Fizemos isso coletivamente, com todas as turmas, independente do grau de percepção auditiva de cada um ali presente.
Fazendo-os focarem no que precisava ser percebido.
Quando damos à nossa percepção auditiva um único ponto a ser focado, e mostramos a ele uma referência do que devemos avaliar, todos irão chegar ao mesmo resultado.
Vou dar um exemplo em que todos os participantes ficavam estarrecidos com a diferença entre o certo e errado.
Tenho uma gravação que ganhei de presente, em que um instrumento foi gravado em uma quadra de basquete – é um solo de bateria.
Usava essa gravação nos cursos para avaliação de ambiência e macrodinâmica.
E no curso eu a mostrava em três sistemas distintos: um categoria Prata, um Ouro e um Diamante (na época nenhum equipamento ou sistema testado havia passado de 80 pontos).

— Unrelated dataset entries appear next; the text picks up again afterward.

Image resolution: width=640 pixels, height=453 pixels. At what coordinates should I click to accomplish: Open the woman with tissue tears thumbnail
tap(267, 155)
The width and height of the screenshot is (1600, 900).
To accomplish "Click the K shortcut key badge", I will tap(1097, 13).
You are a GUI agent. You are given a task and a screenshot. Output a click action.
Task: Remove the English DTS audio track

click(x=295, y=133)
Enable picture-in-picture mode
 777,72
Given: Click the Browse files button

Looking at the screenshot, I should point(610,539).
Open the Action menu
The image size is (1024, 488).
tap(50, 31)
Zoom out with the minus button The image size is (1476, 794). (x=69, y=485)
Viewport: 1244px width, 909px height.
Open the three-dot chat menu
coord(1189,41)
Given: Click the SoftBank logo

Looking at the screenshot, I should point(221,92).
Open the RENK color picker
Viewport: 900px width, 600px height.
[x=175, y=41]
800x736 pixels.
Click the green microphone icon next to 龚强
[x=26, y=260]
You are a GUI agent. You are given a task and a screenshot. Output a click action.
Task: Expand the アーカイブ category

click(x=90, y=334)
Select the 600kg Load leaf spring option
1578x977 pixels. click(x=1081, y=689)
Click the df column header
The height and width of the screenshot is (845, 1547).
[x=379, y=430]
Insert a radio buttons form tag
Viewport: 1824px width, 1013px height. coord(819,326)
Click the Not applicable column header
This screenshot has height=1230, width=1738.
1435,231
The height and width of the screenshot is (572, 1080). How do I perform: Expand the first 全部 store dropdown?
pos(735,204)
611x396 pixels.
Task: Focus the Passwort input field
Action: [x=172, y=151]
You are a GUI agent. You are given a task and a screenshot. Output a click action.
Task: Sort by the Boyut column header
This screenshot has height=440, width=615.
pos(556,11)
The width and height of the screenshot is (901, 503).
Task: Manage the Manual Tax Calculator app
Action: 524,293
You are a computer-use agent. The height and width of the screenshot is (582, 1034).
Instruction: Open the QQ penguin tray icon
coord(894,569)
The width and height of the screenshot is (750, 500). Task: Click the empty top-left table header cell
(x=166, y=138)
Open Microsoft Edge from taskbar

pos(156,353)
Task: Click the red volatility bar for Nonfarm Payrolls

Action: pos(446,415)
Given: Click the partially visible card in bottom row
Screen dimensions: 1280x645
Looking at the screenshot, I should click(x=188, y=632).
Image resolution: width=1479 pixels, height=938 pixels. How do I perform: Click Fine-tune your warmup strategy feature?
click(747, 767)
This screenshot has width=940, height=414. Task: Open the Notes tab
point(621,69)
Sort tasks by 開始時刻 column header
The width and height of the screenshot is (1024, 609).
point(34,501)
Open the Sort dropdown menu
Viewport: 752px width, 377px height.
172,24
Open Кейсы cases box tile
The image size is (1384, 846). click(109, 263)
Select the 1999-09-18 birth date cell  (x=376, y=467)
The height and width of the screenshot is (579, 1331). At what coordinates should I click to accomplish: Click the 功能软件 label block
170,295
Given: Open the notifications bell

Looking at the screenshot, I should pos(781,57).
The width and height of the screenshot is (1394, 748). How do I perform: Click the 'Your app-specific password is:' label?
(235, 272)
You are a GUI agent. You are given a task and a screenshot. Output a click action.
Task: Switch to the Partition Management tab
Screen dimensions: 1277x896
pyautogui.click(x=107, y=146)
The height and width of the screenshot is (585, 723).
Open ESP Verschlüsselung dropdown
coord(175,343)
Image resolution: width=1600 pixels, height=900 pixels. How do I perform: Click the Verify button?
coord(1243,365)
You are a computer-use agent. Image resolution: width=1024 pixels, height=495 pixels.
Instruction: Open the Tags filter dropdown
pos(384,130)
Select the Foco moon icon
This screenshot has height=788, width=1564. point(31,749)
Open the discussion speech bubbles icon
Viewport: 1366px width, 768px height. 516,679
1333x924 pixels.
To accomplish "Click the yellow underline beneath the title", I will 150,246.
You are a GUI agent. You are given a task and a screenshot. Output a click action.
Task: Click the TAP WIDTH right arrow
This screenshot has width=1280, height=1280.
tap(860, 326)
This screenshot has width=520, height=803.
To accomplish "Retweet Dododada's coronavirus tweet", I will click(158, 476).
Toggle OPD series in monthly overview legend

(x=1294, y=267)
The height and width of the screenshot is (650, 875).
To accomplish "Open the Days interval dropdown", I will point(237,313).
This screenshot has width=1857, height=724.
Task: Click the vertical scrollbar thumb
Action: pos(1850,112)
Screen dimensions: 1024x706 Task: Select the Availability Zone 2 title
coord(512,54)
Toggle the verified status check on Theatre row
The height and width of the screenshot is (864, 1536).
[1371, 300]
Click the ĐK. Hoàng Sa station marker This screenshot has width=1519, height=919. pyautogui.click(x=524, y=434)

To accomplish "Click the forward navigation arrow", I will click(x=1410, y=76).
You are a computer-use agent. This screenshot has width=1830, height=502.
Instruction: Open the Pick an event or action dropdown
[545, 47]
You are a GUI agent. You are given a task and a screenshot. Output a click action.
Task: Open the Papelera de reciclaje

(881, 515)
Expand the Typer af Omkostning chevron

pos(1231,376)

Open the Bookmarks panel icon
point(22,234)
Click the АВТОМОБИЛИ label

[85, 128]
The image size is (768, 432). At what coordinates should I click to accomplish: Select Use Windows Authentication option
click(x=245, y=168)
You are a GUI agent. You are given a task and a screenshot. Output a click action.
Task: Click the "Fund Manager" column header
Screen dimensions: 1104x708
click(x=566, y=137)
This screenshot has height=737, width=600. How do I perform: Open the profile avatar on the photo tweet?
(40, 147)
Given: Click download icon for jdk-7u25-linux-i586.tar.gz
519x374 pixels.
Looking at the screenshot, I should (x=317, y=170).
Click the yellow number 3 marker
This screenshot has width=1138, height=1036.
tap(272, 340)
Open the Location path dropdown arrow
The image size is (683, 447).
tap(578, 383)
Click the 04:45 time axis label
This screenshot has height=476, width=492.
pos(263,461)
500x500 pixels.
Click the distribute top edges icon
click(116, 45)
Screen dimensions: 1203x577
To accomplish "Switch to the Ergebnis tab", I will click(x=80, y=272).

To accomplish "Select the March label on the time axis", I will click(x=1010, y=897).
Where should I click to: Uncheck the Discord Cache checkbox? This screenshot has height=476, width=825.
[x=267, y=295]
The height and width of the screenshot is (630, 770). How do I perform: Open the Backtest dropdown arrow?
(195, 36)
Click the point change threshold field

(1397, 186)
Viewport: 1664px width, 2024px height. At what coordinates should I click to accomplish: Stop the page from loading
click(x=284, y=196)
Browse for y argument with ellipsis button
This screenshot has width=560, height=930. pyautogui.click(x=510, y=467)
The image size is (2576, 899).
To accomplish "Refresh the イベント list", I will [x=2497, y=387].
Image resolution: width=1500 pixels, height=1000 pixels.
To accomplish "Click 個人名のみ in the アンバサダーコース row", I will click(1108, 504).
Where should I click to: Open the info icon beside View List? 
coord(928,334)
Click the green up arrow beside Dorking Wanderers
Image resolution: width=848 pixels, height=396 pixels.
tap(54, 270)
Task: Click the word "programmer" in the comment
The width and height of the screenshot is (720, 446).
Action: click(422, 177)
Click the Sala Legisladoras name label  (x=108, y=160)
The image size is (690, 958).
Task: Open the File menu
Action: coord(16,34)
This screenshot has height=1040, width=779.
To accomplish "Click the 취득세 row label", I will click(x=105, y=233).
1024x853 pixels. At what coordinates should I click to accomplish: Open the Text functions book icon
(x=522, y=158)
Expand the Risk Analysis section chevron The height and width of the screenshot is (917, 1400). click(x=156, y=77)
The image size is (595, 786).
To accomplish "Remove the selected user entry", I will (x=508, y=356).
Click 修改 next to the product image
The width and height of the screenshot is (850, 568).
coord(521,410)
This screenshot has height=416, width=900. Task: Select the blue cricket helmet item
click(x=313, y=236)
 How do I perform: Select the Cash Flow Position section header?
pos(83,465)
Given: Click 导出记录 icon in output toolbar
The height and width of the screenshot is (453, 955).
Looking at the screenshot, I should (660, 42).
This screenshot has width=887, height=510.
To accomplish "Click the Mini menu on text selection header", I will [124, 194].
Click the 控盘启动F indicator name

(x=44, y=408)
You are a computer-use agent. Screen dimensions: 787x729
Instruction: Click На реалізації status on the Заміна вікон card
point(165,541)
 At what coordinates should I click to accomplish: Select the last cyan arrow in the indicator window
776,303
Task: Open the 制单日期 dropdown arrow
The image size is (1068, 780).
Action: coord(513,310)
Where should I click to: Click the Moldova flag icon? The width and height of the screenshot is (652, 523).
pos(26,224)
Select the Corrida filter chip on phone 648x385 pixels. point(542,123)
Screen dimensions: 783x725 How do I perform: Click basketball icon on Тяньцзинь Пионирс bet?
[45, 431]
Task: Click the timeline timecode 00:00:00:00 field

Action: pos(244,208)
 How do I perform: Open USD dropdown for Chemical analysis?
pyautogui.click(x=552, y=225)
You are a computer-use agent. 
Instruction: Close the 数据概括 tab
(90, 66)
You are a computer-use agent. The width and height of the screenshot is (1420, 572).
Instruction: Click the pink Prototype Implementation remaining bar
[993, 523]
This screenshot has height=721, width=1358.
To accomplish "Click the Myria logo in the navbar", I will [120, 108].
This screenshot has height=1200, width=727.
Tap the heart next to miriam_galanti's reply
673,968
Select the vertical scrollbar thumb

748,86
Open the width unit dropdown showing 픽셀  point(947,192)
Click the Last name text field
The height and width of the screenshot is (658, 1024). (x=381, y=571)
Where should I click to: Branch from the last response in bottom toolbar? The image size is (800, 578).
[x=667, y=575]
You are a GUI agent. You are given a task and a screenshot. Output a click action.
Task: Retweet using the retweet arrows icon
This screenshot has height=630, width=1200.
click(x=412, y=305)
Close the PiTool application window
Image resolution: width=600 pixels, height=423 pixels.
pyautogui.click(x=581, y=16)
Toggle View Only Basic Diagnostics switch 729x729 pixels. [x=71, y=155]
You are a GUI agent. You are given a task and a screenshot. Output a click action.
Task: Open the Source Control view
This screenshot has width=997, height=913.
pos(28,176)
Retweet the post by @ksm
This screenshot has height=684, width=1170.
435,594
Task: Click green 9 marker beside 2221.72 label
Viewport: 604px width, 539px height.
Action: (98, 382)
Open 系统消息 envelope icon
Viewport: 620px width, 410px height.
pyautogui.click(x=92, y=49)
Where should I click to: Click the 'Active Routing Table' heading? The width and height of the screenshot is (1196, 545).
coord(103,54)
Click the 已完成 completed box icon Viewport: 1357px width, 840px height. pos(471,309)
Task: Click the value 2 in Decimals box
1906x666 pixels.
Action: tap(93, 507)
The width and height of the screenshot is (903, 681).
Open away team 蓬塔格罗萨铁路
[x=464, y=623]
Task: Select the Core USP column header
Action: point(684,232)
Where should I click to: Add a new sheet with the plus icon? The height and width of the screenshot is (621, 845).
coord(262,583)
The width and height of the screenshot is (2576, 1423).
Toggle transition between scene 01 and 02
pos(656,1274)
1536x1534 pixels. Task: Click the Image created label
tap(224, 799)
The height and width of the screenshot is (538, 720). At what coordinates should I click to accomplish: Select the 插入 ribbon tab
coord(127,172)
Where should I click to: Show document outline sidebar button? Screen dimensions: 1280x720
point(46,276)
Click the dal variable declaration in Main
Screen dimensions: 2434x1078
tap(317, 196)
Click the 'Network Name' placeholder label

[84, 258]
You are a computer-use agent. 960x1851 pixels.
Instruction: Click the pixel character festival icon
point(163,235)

E, ao mostrar a gravação no sistema Prata, minha pergunta era: qual o tamanho da sala de gravação em que estava essa bateria? E, dinamicamente, as variações no solo eram intensas ou comedidas?
A resposta, no sistema Prata, era sempre que se tratava de uma sala de gravação modesta, não muito grande e nem tão pequena, e o baterista estava sendo cuidadoso na variação dinâmica do solo.
Quando ouviam no sistema Ouro, a percepção já era diferente: tratava-se de uma sala de gravação grande e o baterista estava mais solto e animado nas variações dinâmicas no seu solo.
E no sistema Diamante, todos perceberam que talvez não se tratasse de uma sala e sim de um ambiente muito grande, e tivesse uma variação dinâmica muito maior.
Quando usamos exemplos corretos e temos uma referência para abalizar o que precisamos perceber, não existe espaço para interpretações dúbias.
Por isso insisto tanto, com todos vocês, que as diferenças auditivas existentes não podem extrapolar e ser argumento dos que defendem que no áudio não existe o certo ou errado. Pois na prática, isso não se sustenta.
Pois mesmo o quesito da Metodologia mais complicado, que é o equilíbrio tonal, consigo com os exemplos corretos mostrar o que é certo e o que é errado.
Para que todos tenham referências corretas, mostramos por exemplo como a última oitava da mão direita do pianista em um sistema com agudos errados, irá soar brilhante, estridente, como ‘som de vidro’, como se aquele piano não tivesse feltro nos martelos.
E depois mostramos essa mesma faixa – em um sistema correto – como não existe som de vidro, e como um piano corretamente gravado possui enorme conforto auditivo.
Ou uma faixa com um solo de vibrafone, em que será ainda mais crítico ouvir esse instrumento em um sistema com erro no equilíbrio tonal.
E posso afirmar que todos conseguem perceber e gravar em sua memória de longo prazo, o certo e errado dessas faixas de referência.
E ao término de cada turma, faço questão de lembrá-los que a partir daquele momento, sua percepção auditiva foi ampliada, educada e se tornou uma bússola pessoal.
Isso lhe permitirá ter maior autonomia de escolhas e realizar ‘interpretações’ que definirão seus futuros upgrades de maneira mais consciente.
E que sem a ampliação de sua percepção auditiva, sua ‘interpretação’ do que é certo ou errado em termos de escolhas, continuará precária e fadada a muitos equívocos, frustrações e gastos desnecessários.
Vale ou não investir em aprimorar sua percepção auditiva?
Essa é uma pergunta que todos deveriam fazer antes de abraçarem esse hobby!